'''

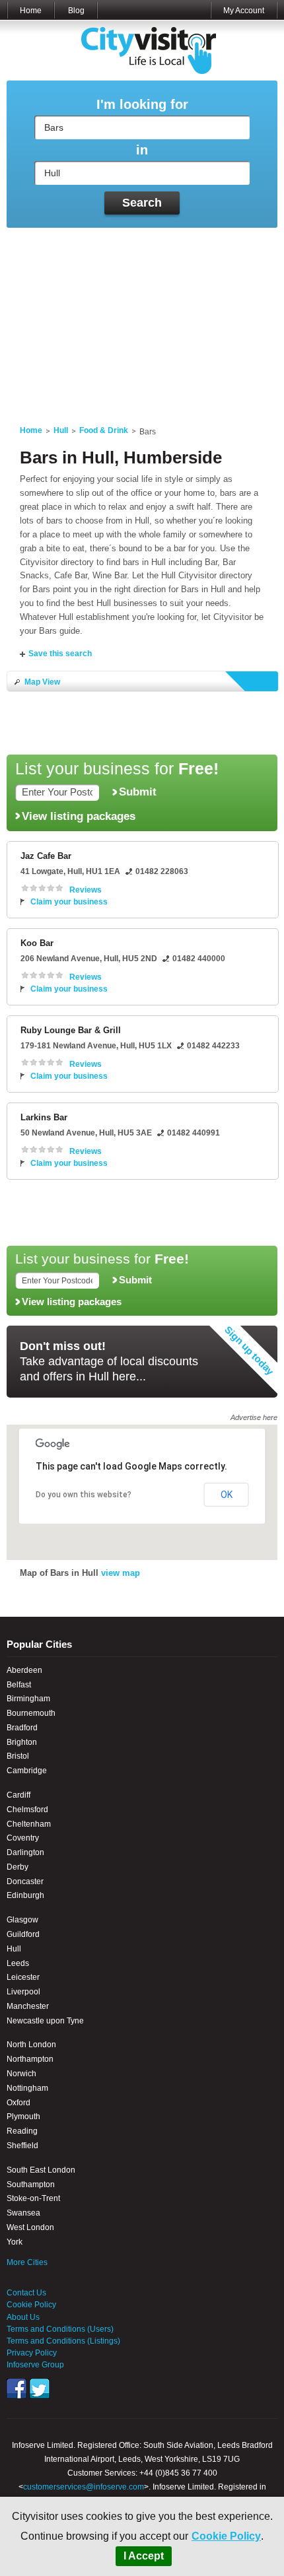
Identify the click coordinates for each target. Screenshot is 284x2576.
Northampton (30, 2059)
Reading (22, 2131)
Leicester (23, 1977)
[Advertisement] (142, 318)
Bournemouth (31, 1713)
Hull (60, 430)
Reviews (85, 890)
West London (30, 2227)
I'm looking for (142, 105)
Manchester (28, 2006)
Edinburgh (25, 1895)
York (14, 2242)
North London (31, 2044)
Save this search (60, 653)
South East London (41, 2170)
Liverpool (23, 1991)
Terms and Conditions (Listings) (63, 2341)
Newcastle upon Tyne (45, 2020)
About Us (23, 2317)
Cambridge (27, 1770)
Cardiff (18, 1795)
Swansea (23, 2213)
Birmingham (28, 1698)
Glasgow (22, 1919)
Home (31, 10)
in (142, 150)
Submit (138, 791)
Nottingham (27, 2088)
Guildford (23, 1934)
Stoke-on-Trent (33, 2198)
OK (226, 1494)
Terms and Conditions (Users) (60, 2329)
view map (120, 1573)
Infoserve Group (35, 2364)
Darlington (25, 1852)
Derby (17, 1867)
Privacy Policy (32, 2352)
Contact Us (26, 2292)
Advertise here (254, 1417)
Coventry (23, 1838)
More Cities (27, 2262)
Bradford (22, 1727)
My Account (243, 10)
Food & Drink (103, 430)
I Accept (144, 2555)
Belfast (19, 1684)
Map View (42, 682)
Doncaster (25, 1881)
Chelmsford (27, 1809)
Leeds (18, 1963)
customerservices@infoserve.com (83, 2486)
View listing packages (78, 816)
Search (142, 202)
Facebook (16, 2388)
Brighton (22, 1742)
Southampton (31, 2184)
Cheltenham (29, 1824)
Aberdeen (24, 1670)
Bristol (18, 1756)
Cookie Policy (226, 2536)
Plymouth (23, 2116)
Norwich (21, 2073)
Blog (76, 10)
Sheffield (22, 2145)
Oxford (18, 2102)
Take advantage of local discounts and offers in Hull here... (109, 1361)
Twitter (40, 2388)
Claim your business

'''

Omit all pictures and repeat the rest of the records verbatim.

**YOUR SOLUTION:**
Identify the click coordinates for each target. Screenshot is 284x2576.
Northampton (30, 2059)
Reading (22, 2131)
Leicester (23, 1977)
[Advertisement] (142, 318)
Bournemouth (31, 1713)
Hull (60, 430)
Reviews (85, 890)
West London (30, 2227)
I'm looking for (142, 105)
Manchester (28, 2006)
Edinburgh (25, 1895)
York (14, 2242)
North London (31, 2044)
Save this search (60, 653)
South East London (41, 2170)
Liverpool (23, 1991)
Terms and Conditions (Listings) (63, 2341)
Newcastle upon Tyne (45, 2020)
About Us (23, 2317)
Cambridge (27, 1770)
Cardiff (18, 1795)
Swansea (23, 2213)
Birmingham (28, 1698)
Glasgow (22, 1919)
Home (31, 10)
in (142, 150)
Submit (138, 791)
Nottingham (27, 2088)
Guildford (23, 1934)
Stoke-on-Trent (33, 2198)
OK (226, 1494)
Terms and Conditions (Users) (60, 2329)
view map (120, 1573)
Infoserve Group (35, 2364)
Darlington (25, 1852)
Derby (17, 1867)
Privacy Policy (32, 2352)
Contact Us (26, 2292)
Advertise here (254, 1417)
Coventry (23, 1838)
More Cities (27, 2262)
Bradford (22, 1727)
My Account (243, 10)
Food & Drink (103, 430)
I Accept (144, 2555)
Belfast (19, 1684)
Map View (42, 682)
Doncaster (25, 1881)
Chelmsford (27, 1809)
Leeds (18, 1963)
customerservices@infoserve.com (83, 2486)
View listing packages (78, 816)
Search (142, 202)
Facebook (16, 2388)
Brighton (22, 1742)
Southampton (31, 2184)
Cheltenham (29, 1824)
Aberdeen (24, 1670)
Bristol (18, 1756)
Cookie Policy (226, 2536)
Plymouth (23, 2116)
Norwich (21, 2073)
Blog (76, 10)
Sheffield (22, 2145)
Oxford (18, 2102)
Take advantage of local discounts and offers in Hull here... (109, 1361)
Twitter (40, 2388)
Claim your business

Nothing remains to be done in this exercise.